• [THE REQUEST]
Rewrite the data below, changing every occurrence of "GUI agent" to "interface agent" and leaving everything else as it is.

[Records]

— START —

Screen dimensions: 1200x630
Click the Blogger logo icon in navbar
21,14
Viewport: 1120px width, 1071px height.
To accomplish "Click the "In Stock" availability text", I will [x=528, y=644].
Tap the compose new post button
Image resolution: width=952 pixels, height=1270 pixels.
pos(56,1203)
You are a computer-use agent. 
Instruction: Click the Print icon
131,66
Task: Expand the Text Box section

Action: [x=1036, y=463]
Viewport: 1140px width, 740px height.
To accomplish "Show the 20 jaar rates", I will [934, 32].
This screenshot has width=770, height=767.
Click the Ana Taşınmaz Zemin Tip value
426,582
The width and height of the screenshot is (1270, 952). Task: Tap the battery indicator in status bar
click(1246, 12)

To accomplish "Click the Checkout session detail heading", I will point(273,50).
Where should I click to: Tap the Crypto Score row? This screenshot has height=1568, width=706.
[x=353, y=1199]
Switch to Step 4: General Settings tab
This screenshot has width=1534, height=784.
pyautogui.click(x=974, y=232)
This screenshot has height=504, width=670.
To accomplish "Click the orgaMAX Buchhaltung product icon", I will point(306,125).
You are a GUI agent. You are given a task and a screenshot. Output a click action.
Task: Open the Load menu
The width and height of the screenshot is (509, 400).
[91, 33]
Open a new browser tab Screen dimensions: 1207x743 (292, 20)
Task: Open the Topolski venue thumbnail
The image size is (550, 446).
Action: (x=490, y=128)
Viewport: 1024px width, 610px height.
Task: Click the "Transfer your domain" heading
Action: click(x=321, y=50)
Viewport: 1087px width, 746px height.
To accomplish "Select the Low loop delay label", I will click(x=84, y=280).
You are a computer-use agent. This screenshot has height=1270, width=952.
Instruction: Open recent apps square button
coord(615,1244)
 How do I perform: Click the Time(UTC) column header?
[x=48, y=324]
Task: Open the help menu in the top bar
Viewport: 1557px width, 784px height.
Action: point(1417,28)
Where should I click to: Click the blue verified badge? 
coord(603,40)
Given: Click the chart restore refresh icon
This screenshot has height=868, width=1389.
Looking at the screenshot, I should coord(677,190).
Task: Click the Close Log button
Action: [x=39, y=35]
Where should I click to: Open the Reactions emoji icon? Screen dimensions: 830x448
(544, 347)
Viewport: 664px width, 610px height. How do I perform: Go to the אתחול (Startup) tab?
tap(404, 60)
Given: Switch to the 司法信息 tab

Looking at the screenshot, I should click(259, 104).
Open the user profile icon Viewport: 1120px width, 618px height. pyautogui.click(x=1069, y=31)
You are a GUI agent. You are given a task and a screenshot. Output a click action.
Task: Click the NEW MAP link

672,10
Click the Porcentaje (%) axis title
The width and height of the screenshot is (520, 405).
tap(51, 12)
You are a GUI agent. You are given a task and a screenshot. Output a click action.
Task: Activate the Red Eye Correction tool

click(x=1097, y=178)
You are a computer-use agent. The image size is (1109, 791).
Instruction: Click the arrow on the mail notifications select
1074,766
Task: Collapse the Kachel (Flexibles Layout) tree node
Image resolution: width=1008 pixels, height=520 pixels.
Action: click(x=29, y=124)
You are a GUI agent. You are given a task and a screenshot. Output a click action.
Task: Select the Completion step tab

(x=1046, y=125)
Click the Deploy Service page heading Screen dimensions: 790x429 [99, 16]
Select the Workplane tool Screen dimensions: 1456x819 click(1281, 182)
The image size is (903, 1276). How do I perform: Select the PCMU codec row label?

— END —

• [THE OUTPUT]
Screen dimensions: 1200x630
Click the Blogger logo icon in navbar
21,14
Viewport: 1120px width, 1071px height.
To accomplish "Click the "In Stock" availability text", I will [x=528, y=644].
Tap the compose new post button
Image resolution: width=952 pixels, height=1270 pixels.
pos(56,1203)
You are a computer-use agent. 
Instruction: Click the Print icon
131,66
Task: Expand the Text Box section

Action: [x=1036, y=463]
Viewport: 1140px width, 740px height.
To accomplish "Show the 20 jaar rates", I will [934, 32].
This screenshot has width=770, height=767.
Click the Ana Taşınmaz Zemin Tip value
426,582
The width and height of the screenshot is (1270, 952). Task: Tap the battery indicator in status bar
click(1246, 12)

To accomplish "Click the Checkout session detail heading", I will point(273,50).
Where should I click to: Tap the Crypto Score row? This screenshot has height=1568, width=706.
[x=353, y=1199]
Switch to Step 4: General Settings tab
This screenshot has width=1534, height=784.
pyautogui.click(x=974, y=232)
This screenshot has height=504, width=670.
To accomplish "Click the orgaMAX Buchhaltung product icon", I will point(306,125).
You are a interface agent. You are given a task and a screenshot. Output a click action.
Task: Open the Load menu
The width and height of the screenshot is (509, 400).
[91, 33]
Open a new browser tab Screen dimensions: 1207x743 (292, 20)
Task: Open the Topolski venue thumbnail
The image size is (550, 446).
Action: (x=490, y=128)
Viewport: 1024px width, 610px height.
Task: Click the "Transfer your domain" heading
Action: click(x=321, y=50)
Viewport: 1087px width, 746px height.
To accomplish "Select the Low loop delay label", I will click(x=84, y=280).
You are a computer-use agent. This screenshot has height=1270, width=952.
Instruction: Open recent apps square button
coord(615,1244)
 How do I perform: Click the Time(UTC) column header?
[x=48, y=324]
Task: Open the help menu in the top bar
Viewport: 1557px width, 784px height.
Action: point(1417,28)
Where should I click to: Click the blue verified badge? 
coord(603,40)
Given: Click the chart restore refresh icon
This screenshot has height=868, width=1389.
Looking at the screenshot, I should coord(677,190).
Task: Click the Close Log button
Action: [x=39, y=35]
Where should I click to: Open the Reactions emoji icon? Screen dimensions: 830x448
(544, 347)
Viewport: 664px width, 610px height. How do I perform: Go to the אתחול (Startup) tab?
tap(404, 60)
Given: Switch to the 司法信息 tab

Looking at the screenshot, I should click(259, 104).
Open the user profile icon Viewport: 1120px width, 618px height. pyautogui.click(x=1069, y=31)
You are a interface agent. You are given a task and a screenshot. Output a click action.
Task: Click the NEW MAP link

672,10
Click the Porcentaje (%) axis title
The width and height of the screenshot is (520, 405).
tap(51, 12)
You are a interface agent. You are given a task and a screenshot. Output a click action.
Task: Activate the Red Eye Correction tool

click(x=1097, y=178)
You are a computer-use agent. The image size is (1109, 791).
Instruction: Click the arrow on the mail notifications select
1074,766
Task: Collapse the Kachel (Flexibles Layout) tree node
Image resolution: width=1008 pixels, height=520 pixels.
Action: click(x=29, y=124)
You are a interface agent. You are given a task and a screenshot. Output a click action.
Task: Select the Completion step tab

(x=1046, y=125)
Click the Deploy Service page heading Screen dimensions: 790x429 [99, 16]
Select the Workplane tool Screen dimensions: 1456x819 click(1281, 182)
The image size is (903, 1276). How do I perform: Select the PCMU codec row label?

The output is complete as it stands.